Professor Kliq – The Scientific Method, Volume II Experiments in Sound Perspective (Jamendo)
When an album has a title like that I can’t help but naturally assume that it’s going to sound terrible. Words like ‘experimental’ and ‘abstract’ all too often equate in muso language to someone getting carried away with themselves and telling everyone over and over again that 90 minutes of random noises is the future of music as opposed to a simple excersize in audio masturbation with ProTools. But hey, judge not an album by its title for it may well mean fuck all. Or it may mean rather less than your worst assumptions would suggest.

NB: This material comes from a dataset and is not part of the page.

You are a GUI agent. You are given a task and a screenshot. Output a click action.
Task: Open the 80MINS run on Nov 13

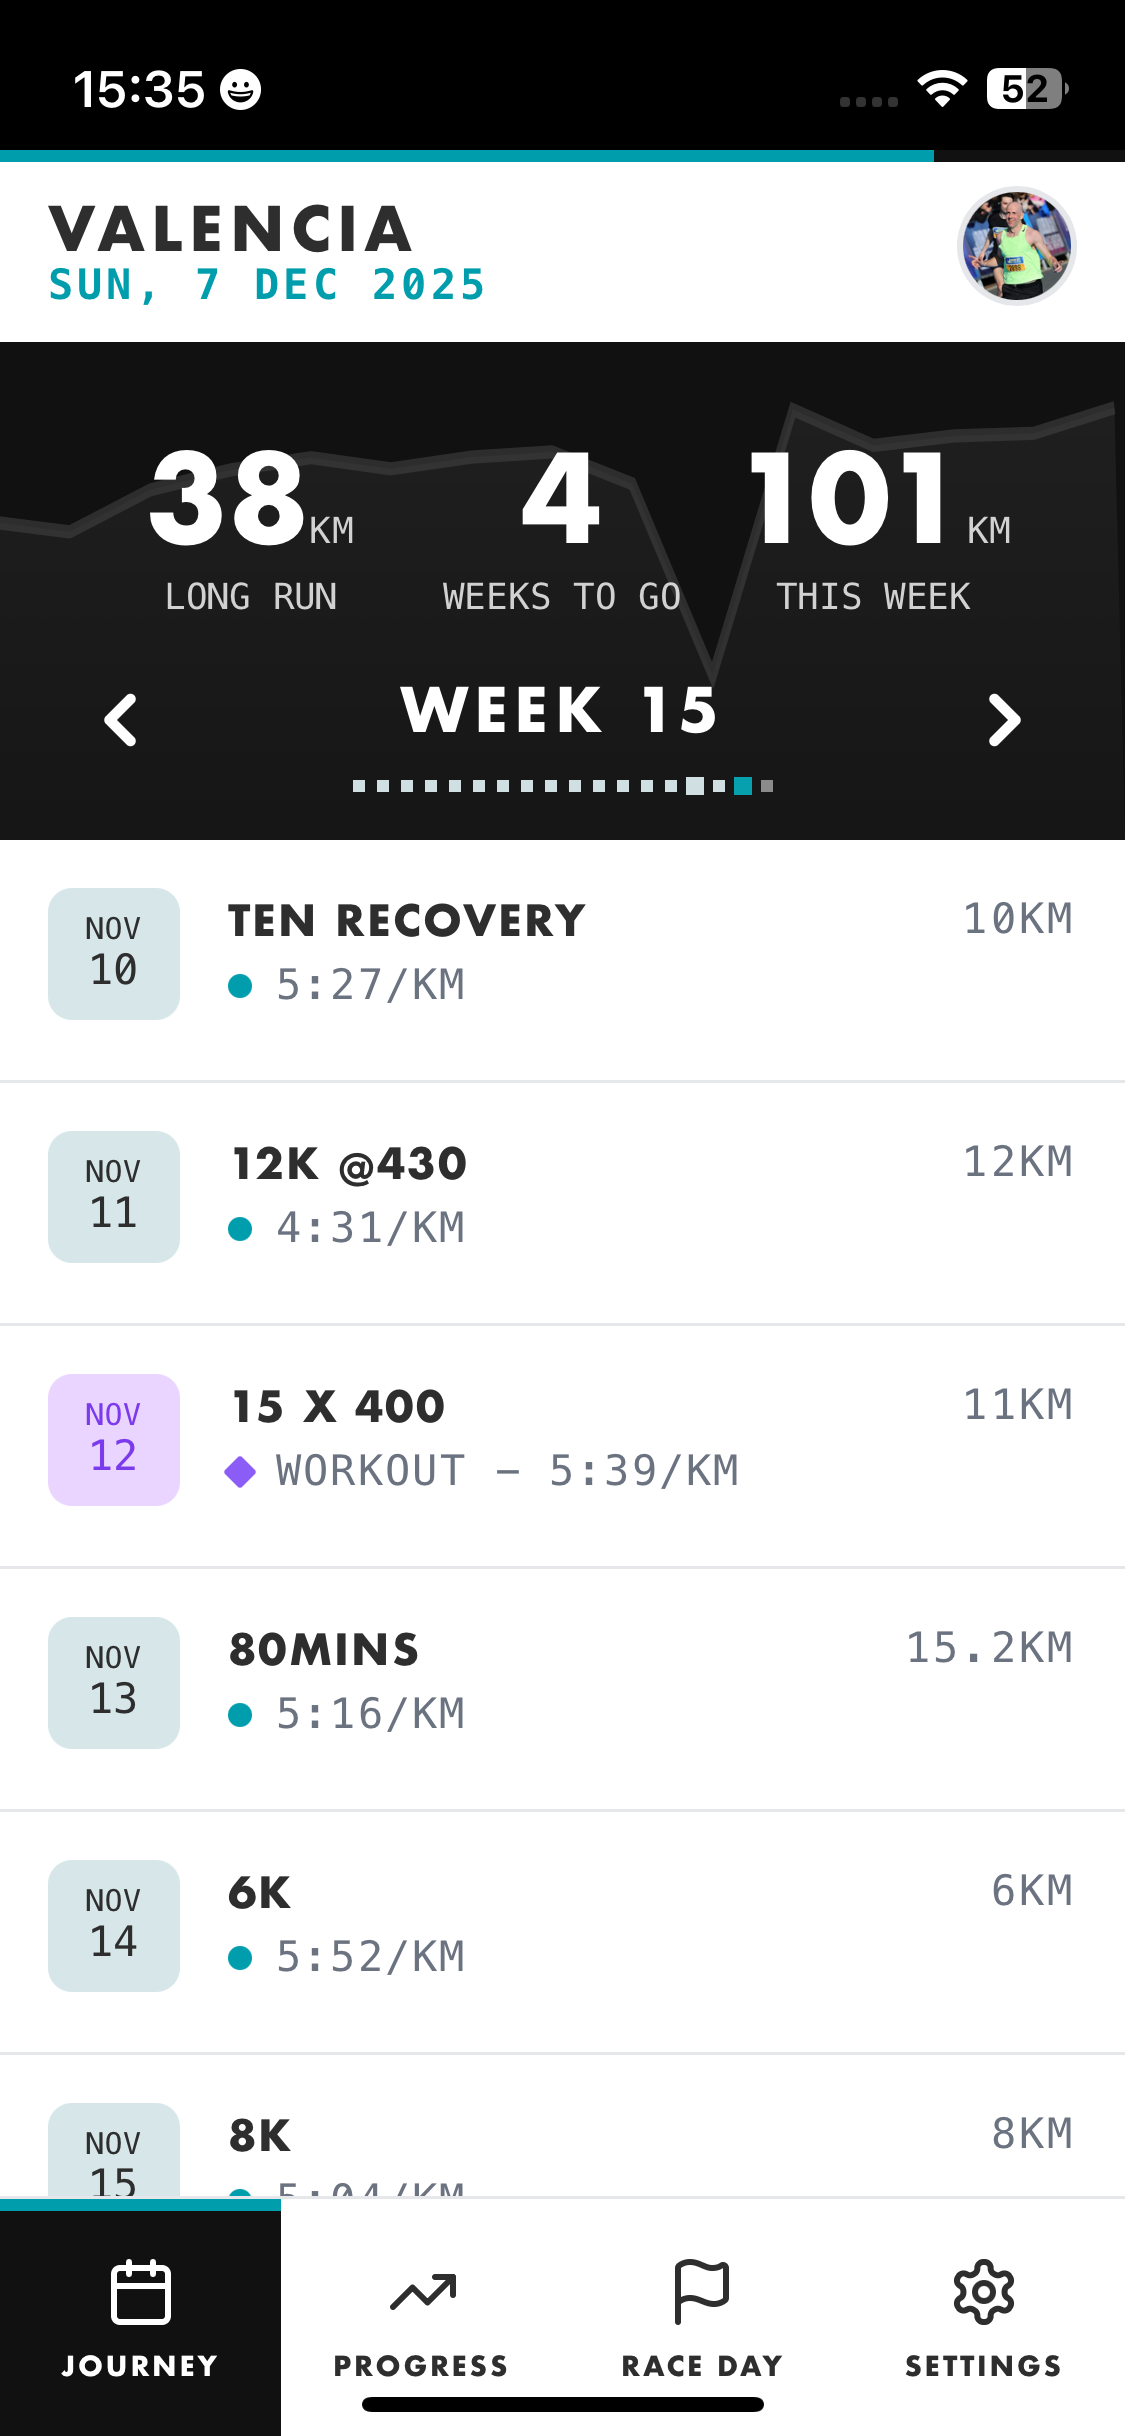click(324, 1650)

Professor Kliq (Mike Else), a 22 year old native of Illinois, does a good job of dismissing my assumptions about music which makes claims of progressiveness for itself although he doesn’t quite do a complete job of it. This is an album of… well, it fits a fair few different and relatively anonymous categories (Jamendo classes it under Trip-Hop, Breakbeat, Ambient, Electro and Dance) but personally I’d say ‘Ambient with spikes and a Hip Hop flavour’ and it does what it does well. You can easily have this stuff playing in the background of your life as a serene back beat to whatever else is going on but every now and then you get one of those aforementioned spikes appearing and it’s hard to say whether that’s a bad thing or not. The flourishes do distinguish this album from a lot of other music with the same apparent goals but they also force you to really listen when you’re perhaps not all that enthusiastic about doing so, a mood is built up with some solid production and suddenly you’ll find yourself being dragged back to devoting yourself to the music. Again, not necessarily a bad thing but it gives the whole thing a rather contrary feel to it, both ambient chillout noise and interesting but demanding experimental stuff. Although it should be said that these little oddities are no bad thing in themselves, they’re certainly on the right side of playing with sounds as opposed to the wrong side of pointless pretension.

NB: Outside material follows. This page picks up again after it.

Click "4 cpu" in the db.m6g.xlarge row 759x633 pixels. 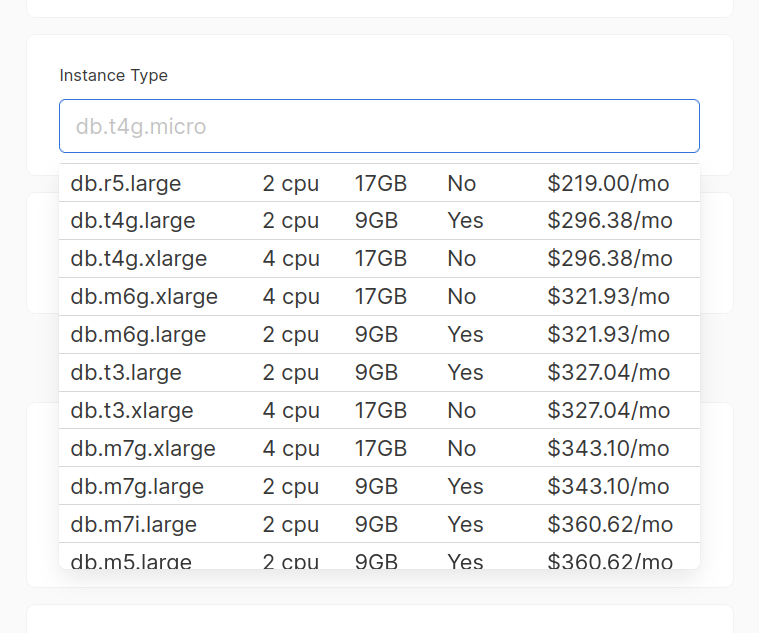[x=291, y=297]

Looking for something to compare Professor Kliq’s work to is a bit of a challenge too, Kool Keith doing his Doc Octagon bit or the Deltron 3030 project both seem like fair associations to make but without being true Hip Hop a gap forms, especially as Kliq pushes his experimental side beyond that which those natural peers managed (or aspired to) themselves and there’s a lot of praise contained in that. I’ll try not to get too carried away with praising this album for its differences thought because whilst there’s some truly interesting stuff contained here the end result doesn’t prove it to be something unique or new, there are traces of something here, something which Professor Kliq has got a lot of time to build into something bigger but for now those traces have yet to elevate themselves to a new level.
Anyways, give it a try, you’re unlikely to regret it.